» **WRITTEN TASK**
Mark each of the following statements yes or no according to whether it agrees with the passage on the Dallas Arts District below, and quote the passage's words that decide each one: (a) the district's original master plan was designed in 1983 by the Sasaki firm; (b) the new master plan concentrates development on Flora Street alone; (c) the Performing Arts Center's new ticketing initiative handles box office services for 29 arts organizations.

START SELECTED PASSAGE

Storey says the so-called Performing Arts Center “bailout” did more than relieve the center of its massive debt burden. “The bailout laid the foundation for us to think more broadly about the business and take the steps and lay the plan to complete the original vision,” she says. In addition to the Performing Arts Center’s Elevator Project, which offers space in the center for Dallas arts organizations, the center has launched a new ticketing initiative that handles box office services for 29 arts organizations, increased efforts to share audience data and marketing among Arts District institutions, and expanded educational initiatives in schools and communities throughout the city.


It wasn’t just the Performing Arts Center that realized it needed a reset in 2016. That year, the Arts District began a process of updating its master plan. The original plan, designed in 1983 by the Sasaki firm, mapped out a future for the district that no longer resembled the results on the ground. Over the past three years, the district, working with architectural and planning firm NBBJ, drafted a new master plan that will be presented to the Dallas City Council for approval this fall.


It has taken 10 years, but leadership in the district is thinking about collaboration in the right way.


Perhaps the biggest revelation in the plan: for the Arts District to be a true neighborhood, it must focus on areas outside of Flora Street for development that brings more residents, daytime users, and street-level attractions. The plan places as much emphasis on rethinking Ross Avenue, Pearl Street, and San Jacinto as it does on Flora. It also looks to improve connections between the district and the surrounding neighborhoods—including Klyde Warren Park and Uptown, the Main Street District downtown, and future development south of Ross, toward the Pearl Street DART station—all of which have changed significantly since 1983.


Most encouraging is the attention paid by the plan not to large-scale developments, but to simple solutions that could improve the legibility of the Arts District’s urban space, things like traffic calming, improved wayfinding, sidewalk sizes, signage, lighting, and trees. It lays out a plan for transforming Pearl Street from the highly trafficked barrier that currently bisects the district into a narrower and more navigable boulevard that could connect Flora Street with the surrounding area. That plan acknowledges some of the design mistakes of the past—from streets dominated by black façades to ill-placed underground parking entrances—and demonstrates an appreciation for the kind of improvements that could boost the district’s walkability.


The new master plan also acknowledges that many of the things the Sasaki Plan called for to introduce life to the district haven’t—and won’t—come to pass. The Sasaki Plan envisioned a boulevard where arts institutions were nestled between retail and residential developments, as well as galleries, movie theaters, boutiques, and other arts spaces. The burden for inspiring organic circulation rests on the institutions whose signature homes dominate Flora’s streetscape.

END SELECTED PASSAGE
START RECORDS SHOWN

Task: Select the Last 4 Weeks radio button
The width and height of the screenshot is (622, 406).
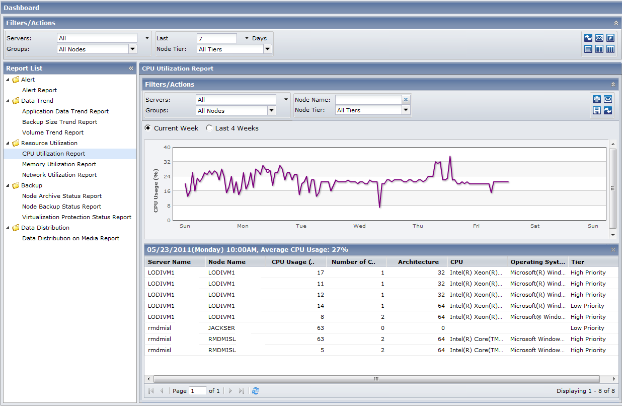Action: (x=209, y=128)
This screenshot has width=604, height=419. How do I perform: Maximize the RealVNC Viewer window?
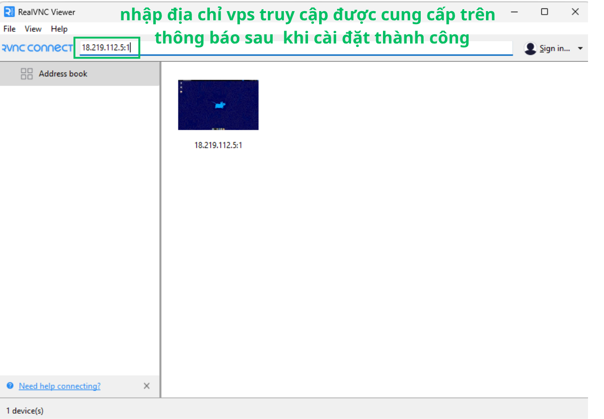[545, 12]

END RECORDS SHOWN
START RECORDS SHOWN

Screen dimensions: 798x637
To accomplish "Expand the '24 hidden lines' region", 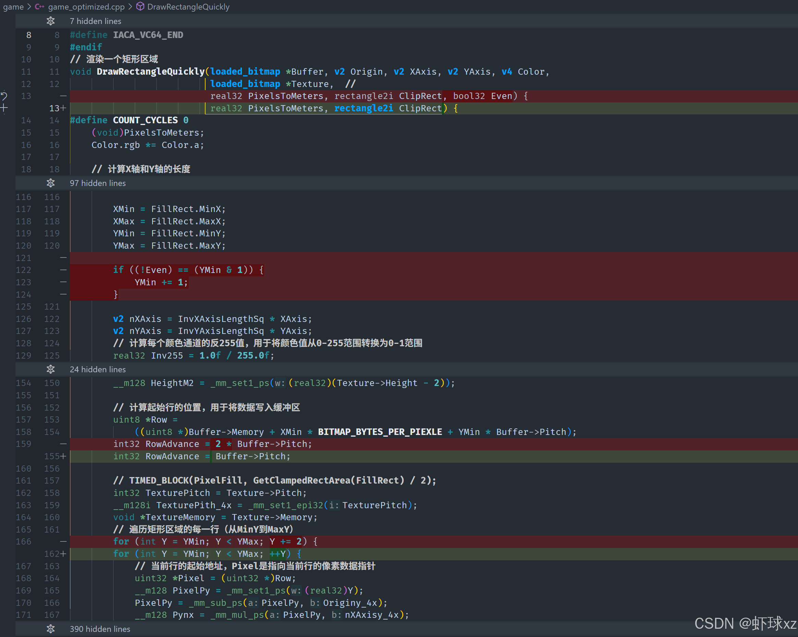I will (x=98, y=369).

END RECORDS SHOWN

» **WRITTEN RESPONSE**
(a) Yes: "The original plan, designed in 1983 by the Sasaki firm"
(b) No: "it must focus on areas outside of Flora Street for development that brings more residents, daytime users, and street-level attractions"
(c) Yes: "the center has launched a new ticketing initiative that handles box office services for 29 arts organizations"